Anyone who’s been around me the last few years has heard the following sermon: If we wish to see music thrive as art and not just marketing, it’s important to follow (and celebrate) the endeavors/exploits of the brazen and the visionary, those folks who, regardless of commercial standing, create works that expand our notion of what’s possible. One example I use is the Argentinean singer, songwriter and sound designer Juana Molina.
It’s perhaps unrealistic to expect the world to catch up to Molina – whose Segundo (1000 Recordings, pg. 511) is an exotic concoction of tightly braided vocal harmonies, surreptitious beats and strange primitive electronic sounds. Her music is quirky, an acquired taste. Still I hold out hope that these records will eventually reach a wide audience, because nobody – not even Bjork, to whom she’s often compared – is doing anything remotely like this.
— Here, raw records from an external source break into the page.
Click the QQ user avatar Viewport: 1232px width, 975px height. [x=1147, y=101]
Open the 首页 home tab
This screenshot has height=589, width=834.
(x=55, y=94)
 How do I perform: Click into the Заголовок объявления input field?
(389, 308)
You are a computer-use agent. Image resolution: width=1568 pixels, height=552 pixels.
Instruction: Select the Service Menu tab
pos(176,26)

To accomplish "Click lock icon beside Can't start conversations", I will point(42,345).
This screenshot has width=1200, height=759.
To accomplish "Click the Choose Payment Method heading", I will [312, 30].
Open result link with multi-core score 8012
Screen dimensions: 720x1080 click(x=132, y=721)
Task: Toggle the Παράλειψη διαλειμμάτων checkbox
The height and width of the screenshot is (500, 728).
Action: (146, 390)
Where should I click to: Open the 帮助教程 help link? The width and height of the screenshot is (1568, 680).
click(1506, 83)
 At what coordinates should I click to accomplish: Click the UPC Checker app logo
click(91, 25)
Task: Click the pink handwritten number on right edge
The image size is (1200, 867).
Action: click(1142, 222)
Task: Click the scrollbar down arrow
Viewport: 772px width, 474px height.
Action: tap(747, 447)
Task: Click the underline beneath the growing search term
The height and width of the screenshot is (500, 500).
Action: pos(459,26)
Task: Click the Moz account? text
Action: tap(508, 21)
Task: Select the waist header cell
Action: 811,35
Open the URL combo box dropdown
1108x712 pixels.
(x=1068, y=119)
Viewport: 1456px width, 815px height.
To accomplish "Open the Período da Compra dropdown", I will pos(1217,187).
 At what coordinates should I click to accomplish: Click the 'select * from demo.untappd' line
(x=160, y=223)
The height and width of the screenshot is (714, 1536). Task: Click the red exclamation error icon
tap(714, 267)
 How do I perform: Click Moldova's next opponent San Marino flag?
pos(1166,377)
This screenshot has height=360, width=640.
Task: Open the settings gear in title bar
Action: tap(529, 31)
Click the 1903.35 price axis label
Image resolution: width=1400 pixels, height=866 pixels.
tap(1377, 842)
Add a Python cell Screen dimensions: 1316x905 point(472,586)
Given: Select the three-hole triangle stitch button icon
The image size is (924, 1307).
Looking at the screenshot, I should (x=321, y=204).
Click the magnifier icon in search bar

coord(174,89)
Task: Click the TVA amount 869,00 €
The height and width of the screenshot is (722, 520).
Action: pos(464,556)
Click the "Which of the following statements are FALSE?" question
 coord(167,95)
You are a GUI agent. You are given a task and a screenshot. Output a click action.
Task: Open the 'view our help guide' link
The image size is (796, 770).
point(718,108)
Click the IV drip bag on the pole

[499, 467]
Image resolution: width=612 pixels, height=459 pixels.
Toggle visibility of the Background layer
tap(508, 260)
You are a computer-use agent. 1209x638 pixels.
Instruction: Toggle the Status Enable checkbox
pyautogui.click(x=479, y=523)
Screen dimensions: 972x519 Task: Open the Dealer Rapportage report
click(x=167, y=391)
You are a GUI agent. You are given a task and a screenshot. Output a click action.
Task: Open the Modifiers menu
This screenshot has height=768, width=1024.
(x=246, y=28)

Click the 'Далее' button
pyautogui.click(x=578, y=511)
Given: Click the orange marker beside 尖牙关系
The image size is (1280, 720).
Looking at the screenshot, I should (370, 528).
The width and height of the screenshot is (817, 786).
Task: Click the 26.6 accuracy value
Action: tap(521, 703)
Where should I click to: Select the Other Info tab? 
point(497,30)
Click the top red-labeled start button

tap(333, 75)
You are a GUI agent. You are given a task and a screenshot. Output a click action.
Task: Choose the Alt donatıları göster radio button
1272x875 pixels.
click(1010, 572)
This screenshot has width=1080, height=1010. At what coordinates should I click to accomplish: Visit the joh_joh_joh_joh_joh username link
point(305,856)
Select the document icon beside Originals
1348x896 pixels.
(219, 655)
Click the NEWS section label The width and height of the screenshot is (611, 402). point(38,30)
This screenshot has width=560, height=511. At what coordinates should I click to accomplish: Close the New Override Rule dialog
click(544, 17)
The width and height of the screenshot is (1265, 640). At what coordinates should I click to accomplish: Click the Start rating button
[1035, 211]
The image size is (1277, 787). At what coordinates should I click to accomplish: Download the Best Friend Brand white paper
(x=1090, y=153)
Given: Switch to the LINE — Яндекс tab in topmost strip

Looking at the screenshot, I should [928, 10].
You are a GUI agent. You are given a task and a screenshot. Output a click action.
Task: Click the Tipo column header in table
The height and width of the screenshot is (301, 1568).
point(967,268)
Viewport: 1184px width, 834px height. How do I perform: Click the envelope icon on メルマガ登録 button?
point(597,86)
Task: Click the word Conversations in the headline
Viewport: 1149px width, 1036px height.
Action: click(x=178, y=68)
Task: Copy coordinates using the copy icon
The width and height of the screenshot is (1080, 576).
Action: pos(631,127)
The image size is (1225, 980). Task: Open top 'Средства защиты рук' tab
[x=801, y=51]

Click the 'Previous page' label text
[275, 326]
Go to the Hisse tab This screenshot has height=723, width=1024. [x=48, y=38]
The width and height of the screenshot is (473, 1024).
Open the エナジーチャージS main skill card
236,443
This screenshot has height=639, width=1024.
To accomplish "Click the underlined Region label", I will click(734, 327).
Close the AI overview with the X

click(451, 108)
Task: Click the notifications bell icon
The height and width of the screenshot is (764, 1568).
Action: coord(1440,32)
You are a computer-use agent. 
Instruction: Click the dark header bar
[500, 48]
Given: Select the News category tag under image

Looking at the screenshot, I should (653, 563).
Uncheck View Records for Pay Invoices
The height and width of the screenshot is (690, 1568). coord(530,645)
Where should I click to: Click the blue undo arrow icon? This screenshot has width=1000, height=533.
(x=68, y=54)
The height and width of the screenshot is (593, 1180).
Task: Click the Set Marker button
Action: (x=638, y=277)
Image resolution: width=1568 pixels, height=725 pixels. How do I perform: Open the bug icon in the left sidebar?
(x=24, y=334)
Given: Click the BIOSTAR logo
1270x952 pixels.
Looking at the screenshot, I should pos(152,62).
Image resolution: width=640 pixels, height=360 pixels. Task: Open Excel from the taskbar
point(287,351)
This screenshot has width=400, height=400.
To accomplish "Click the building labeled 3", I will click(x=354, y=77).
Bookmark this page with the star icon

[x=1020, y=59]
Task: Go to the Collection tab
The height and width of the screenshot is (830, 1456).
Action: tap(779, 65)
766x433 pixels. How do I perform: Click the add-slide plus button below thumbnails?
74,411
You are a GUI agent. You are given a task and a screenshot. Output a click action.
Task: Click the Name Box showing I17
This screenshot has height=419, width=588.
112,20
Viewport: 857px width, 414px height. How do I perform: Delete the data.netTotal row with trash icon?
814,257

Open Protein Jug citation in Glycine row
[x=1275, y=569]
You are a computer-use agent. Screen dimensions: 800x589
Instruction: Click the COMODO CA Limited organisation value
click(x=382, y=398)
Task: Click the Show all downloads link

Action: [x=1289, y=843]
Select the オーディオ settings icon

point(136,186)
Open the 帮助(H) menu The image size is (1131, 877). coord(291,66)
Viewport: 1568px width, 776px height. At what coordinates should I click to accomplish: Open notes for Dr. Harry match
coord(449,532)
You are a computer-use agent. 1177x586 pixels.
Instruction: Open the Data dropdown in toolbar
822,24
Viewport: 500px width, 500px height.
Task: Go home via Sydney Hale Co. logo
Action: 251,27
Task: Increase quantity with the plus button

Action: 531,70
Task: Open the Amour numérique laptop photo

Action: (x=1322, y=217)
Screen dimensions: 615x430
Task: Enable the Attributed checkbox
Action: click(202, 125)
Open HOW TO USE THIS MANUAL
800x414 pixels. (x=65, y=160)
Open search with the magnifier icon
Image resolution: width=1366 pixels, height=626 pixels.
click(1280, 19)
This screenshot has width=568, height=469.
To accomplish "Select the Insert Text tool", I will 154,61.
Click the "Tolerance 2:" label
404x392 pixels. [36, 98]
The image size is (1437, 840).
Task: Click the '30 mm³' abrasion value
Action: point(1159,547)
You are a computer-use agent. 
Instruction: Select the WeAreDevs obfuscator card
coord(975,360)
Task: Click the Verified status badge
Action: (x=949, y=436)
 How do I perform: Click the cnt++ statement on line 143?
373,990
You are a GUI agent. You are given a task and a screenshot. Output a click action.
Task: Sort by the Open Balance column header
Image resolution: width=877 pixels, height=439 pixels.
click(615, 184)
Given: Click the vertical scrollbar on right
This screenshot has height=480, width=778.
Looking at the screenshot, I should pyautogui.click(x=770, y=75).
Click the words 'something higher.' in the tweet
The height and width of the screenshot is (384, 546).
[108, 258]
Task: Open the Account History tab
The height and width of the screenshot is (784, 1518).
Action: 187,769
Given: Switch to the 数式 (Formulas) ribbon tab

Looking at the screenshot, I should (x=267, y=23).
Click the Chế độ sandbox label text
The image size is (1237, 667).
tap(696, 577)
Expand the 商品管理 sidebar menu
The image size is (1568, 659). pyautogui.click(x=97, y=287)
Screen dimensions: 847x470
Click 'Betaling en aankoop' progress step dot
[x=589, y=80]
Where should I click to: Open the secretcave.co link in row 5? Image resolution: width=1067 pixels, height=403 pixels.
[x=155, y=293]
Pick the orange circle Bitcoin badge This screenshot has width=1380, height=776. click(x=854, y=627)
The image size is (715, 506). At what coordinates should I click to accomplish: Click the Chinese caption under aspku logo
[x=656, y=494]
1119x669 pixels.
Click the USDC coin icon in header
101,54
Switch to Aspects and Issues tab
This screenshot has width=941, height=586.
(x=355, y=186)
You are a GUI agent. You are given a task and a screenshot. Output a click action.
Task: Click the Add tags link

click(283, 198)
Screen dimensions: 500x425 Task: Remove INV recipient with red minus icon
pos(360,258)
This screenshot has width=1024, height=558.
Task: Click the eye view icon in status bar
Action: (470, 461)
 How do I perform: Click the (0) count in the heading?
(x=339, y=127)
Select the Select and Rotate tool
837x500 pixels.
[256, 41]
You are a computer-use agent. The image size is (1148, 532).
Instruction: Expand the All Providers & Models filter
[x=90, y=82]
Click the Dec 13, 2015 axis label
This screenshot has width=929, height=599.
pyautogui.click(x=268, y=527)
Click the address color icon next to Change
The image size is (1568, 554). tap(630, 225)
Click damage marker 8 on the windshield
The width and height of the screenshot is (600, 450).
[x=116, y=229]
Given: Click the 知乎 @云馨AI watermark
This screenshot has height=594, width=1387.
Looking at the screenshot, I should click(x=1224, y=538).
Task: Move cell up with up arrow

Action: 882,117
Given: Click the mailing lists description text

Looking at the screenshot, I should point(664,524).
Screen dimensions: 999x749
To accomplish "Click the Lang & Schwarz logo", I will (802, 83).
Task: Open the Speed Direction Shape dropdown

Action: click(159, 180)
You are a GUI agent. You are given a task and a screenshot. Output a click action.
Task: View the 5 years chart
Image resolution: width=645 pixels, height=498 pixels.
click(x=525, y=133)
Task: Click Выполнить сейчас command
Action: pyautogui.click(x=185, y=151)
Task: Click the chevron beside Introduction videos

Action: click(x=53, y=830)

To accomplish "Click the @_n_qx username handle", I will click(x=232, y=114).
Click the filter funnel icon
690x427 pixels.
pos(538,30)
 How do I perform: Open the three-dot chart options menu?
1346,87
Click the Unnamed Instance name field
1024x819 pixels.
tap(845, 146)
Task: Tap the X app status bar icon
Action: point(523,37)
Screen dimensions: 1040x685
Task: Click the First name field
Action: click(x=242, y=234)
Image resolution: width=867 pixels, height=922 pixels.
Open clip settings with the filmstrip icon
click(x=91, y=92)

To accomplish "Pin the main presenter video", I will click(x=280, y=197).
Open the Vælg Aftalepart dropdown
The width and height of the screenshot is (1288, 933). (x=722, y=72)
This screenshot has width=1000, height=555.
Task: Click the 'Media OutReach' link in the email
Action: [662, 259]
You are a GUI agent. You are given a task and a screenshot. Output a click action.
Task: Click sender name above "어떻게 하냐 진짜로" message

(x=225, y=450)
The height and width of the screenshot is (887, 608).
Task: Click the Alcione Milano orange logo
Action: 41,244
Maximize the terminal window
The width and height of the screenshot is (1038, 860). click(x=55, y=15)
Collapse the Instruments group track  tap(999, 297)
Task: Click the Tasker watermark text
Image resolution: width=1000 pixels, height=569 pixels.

Un Dia, Juana Molina’s fifth international release, arrived this week. It’s an astoundingly beautiful studio wonderment, a record potent enough to give beleagured music people hope. Extending the looping-and-layering approach of Segundo, Molina builds beats one wicked percussion tick at a time, until she’s created elaborate, defiantly unkempt rhythms. Rather than commit to a single recurring beat, she implies all sorts of jarring polyrhythms as she goes along, testing out possible variations while sticking to a general flight plan. Atop this shifting foundation are rippling waves of overlapping Molina voices, each expressing variations of pitch or temperment – these chorales are soothing and snarling at the same time. To encounter Molina’s inventive textures at peak, check out “Los Hongos de Marosa,” which gathers wiggly ad-libbed melodies, blissed-out nursery-school songs and entreaties to strange deities into an eight-minute trance.
Many of the vocals only occasionally hinge on a fixed text, and that’s intentional: Soundscapes like these can signify about all sorts of things, as Molina indicates in a line embedded in the title track. “One day I will sing the songs with no lyrics and everyone can imagine for themselves if it’s about love, disappointment, banalities or about Plato.” That day has arrived: The lyrics of most songs on Un Dia serve as merely starting points, invitations into a fantastic netherworld of sound. Don’t miss the chance to explore it.
Recordings of Interest, from The List
#1 from Dustin, Chicago - 10/16/2008 3:13
I was pleasantly surprised to see that you had included Segundo in your book. I first saw Juana Molina at Coachella in 2004. She played against the desert sky as the sun was sending in what can only be described as a transcendent experience. Once I got home I bought Segundo and marveled at its beauty. I hope by your inclusion she is brought to a wider audience. Can’t wait to hear the new album.